+++ Dataset records
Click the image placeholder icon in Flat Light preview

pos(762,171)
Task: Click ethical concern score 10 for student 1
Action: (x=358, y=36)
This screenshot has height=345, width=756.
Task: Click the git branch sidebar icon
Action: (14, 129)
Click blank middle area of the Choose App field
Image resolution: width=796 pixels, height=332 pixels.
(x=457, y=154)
++++++
Work request:
Give all the entries again exactly; leave none out.

Task solution:
Click the image placeholder icon in Flat Light preview

pos(762,171)
Task: Click ethical concern score 10 for student 1
Action: (x=358, y=36)
This screenshot has height=345, width=756.
Task: Click the git branch sidebar icon
Action: (14, 129)
Click blank middle area of the Choose App field
Image resolution: width=796 pixels, height=332 pixels.
(x=457, y=154)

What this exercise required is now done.